A population model of early rheumatoid arthritis disease activity during treatment with methotrexate, sulfasalazine and hydroxychloroquine

Aims To develop a population model describing the disease activity ( DAS28 ) time course in patients with early rheumatoid arthritis ( RA ) treated with triple disease‐modifying anti‐rheumatic drug ( DMARD ) therapy (methotrexate, sulfasalazine and hydroxychloroquine). Methods DAS28 was obtained in 263 patients with early RA from initiation of therapy until 60 weeks. Using nonmem ®, base models ( DAS28   vs . time) and covariate influences were investigated for the population. Results The best model was an exponential model of DAS28   vs . time that was additive to baseline DAS28 , with covariance between parameters, and a combined residual error model.
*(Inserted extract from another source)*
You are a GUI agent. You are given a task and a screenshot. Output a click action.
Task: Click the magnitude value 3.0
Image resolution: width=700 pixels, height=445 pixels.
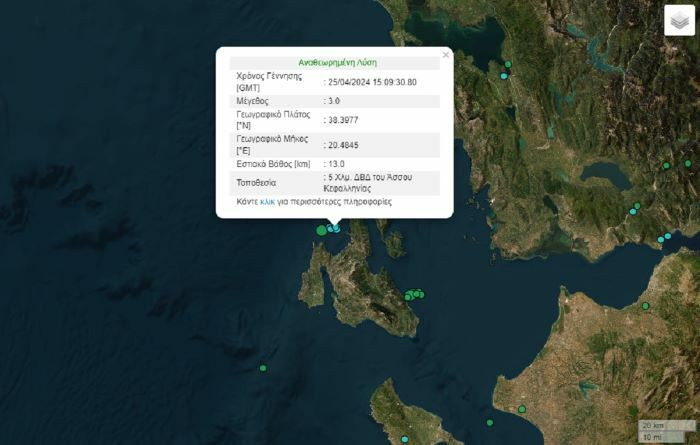click(x=336, y=101)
Age and patient smoking history were covariates significantly affecting response to therapy. Population estimates were baseline DAS28 (5.7), extent of change in DAS28 (−2.8) and the half‐life of disease activity (6.2 weeks; time to steady disease state achieved within approximately 30 weeks). Older individuals exhibited more severe baseline DAS28 , described by a power function centred around 57 years (baseline DAS28 for 40‐ and 70‐year‐old patients were 5.4 vs . 5.8, respectively) and current smokers took longer to achieve a steady disease state (approximately 50 weeks). There was considerable within‐patient random variability in DAS28 over time (empirical 90% CI for DAS28 in a population typical patient at 60 weeks: 1.8, 4.2 with median value of 2.8). Conclusions This is the first report of a disease activity model for early RA treated with triple DMARD therapy. Smoking and age were identified as covariates.